Reinhart, Rogoff et Savastano (2003)[8] expliquent que l’intérêt manifesté pour la dette externe des pays émergents est liée à la difficulté d’assurer le financement de leurs déficits par le biais du marché intérieur, ils recourent donc à L’émission d’euro-obligations pour obtenir des financements sur les marchés internationaux. De plus, l’émission d’euro-obligations se fait généralement à taux d’intérêt plus faible que les taux d’intérêt sur les bons de Trésor en monnaie nationale (vue la différence de la prime de risque) ce qui favorise la réduction du service de la dette de ses pays. Le taux d’intérêt sur les obligations émises en dollars américains est généralement inférieur au taux d’intérêt sur les obligations du Trésor en monnaie nationale, vue la prime de risque plus élevée (risque de change supérieur au risque pays). A noter que les pays émergents qui recourent à augmenter leur part de dette en devises pour réduire le coût du service de la dette et assurer des souscripteurs des marchés étrangers, comme le Liban, ne sont pas facilement en mesure d’attirer le dollar, surtout s’ils sont des pays fortement importateurs... Ils devront donc constamment attirer des afflux de devises afin qu’ils puissent régler leurs dettes extérieures en se basant sur le tourisme et l’attrait des capitaux et des investissements étrangers, au moins, de leurs expatriés.
Par conséquent, les agences de notation internationales surveillent souvent le risque de défaut, de sorte que l’évaluation de la notation souveraine des pays et des contrats en euro-obligations prévoient toujours des mesures préventives et une sanction contre ce risque... Bien sûr, plus le risque pouvoir rembourser est élevé, plus la note souveraine accordée par les agences internationales de notation se dégrade, et ceci exige une hausse davantage des taux d’intérêt pour convaincre les futurs créanciers de souscrire aux nouveaux Bons de Trésor et euro-obligations. En d’autres termes, dans le cas libanais, la classification des banques est en baisse, celles-ci étant le principal porteur de ces obligations.

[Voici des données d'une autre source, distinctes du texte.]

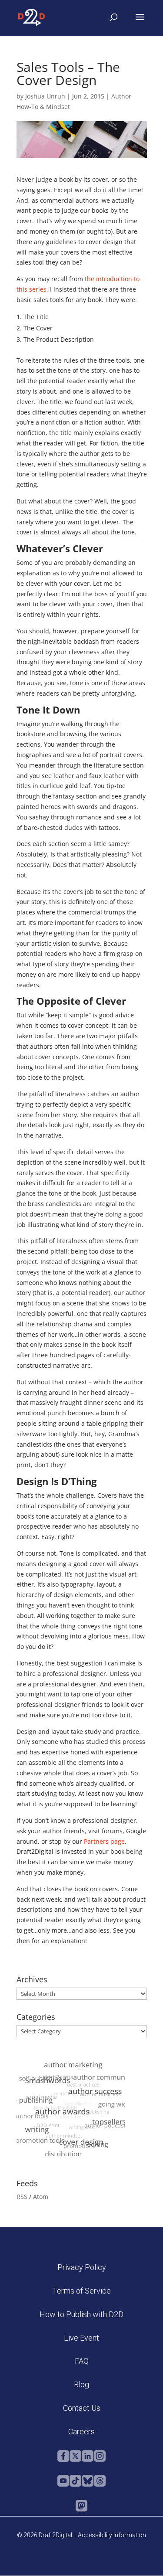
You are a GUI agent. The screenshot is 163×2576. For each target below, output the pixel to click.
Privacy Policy (81, 2267)
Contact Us (81, 2408)
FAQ (82, 2360)
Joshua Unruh (45, 96)
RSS (22, 2196)
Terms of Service (82, 2290)
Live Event (81, 2337)
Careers (81, 2431)
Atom (40, 2196)
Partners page (104, 1841)
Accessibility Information (112, 2535)
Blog (81, 2384)
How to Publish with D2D (81, 2314)
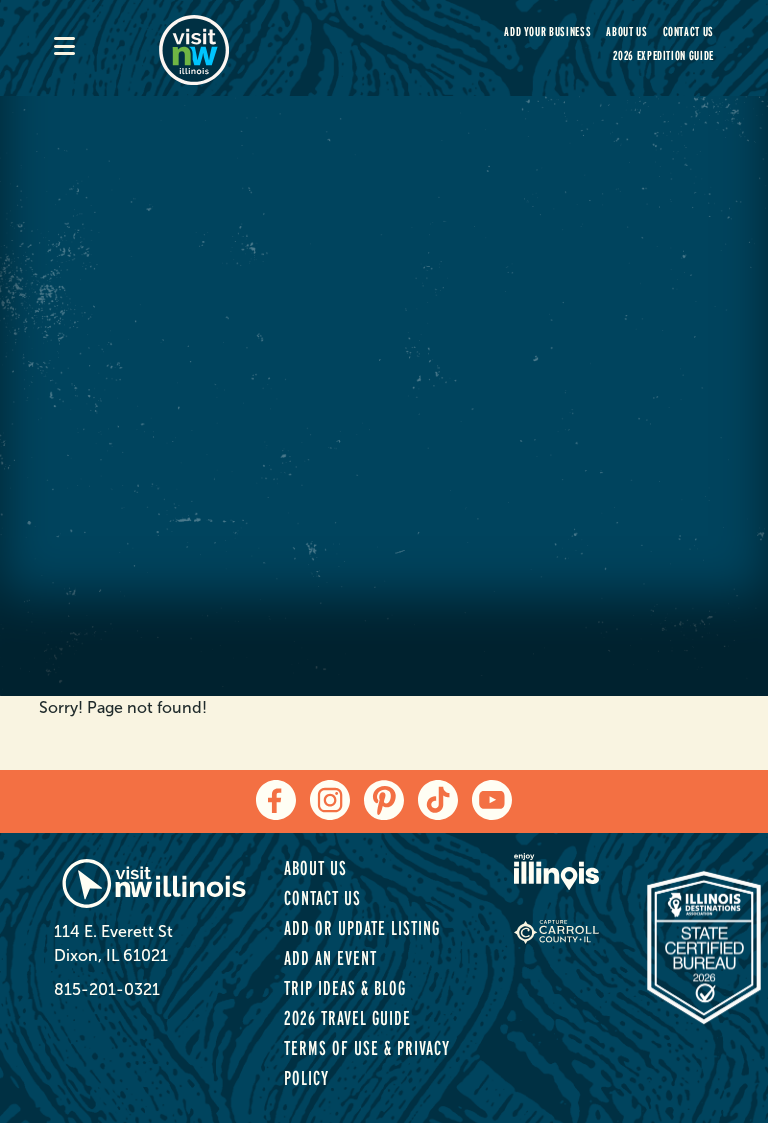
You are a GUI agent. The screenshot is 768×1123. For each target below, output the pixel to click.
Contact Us (689, 31)
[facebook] (276, 800)
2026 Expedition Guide (663, 55)
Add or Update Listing (362, 928)
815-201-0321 (107, 989)
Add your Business (547, 31)
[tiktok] (438, 800)
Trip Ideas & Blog (345, 988)
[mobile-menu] (106, 48)
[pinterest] (384, 800)
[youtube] (492, 800)
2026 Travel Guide (347, 1018)
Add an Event (330, 958)
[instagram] (330, 800)
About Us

2.2. L’impact de la crise budgétaire souveraine sur le système bancaire
Labye A (2015)[9] souligne qu’un défaut de paiement d’un État peut alors avoir un impact majeur sur la santé financière d’un ou de plusieurs établissements de crédit et générer un risque systémique pouvant déboucher sur une crise du même nom.
Kanga D (2017) montre que les banquiers centraux ont été contraints d’explorer de nouveaux outils de politique monétaire, que l’on qualifie de «politiques monétaires non conventionnelles» en ce qu’elles s’appuient sur une gestion de leur bilan, plutôt que de leurs taux directeurs[10]. Dans le cas du Liban, il s’agit des «ingénieries financières» de la BDL. Ces opérations d’«ingénieries financières» ont impliqué le système bancaire libanais (BDL et banques commerciales) de plus en plus dans le financement de la dette publique même en devises étrangères et dans l’achat croissants de certificats de dépôts de la BDL en USD pour renflouer les réserves en devises étrangères de la BDL afin de poursuivre sa politique d’ancrage du taux de change.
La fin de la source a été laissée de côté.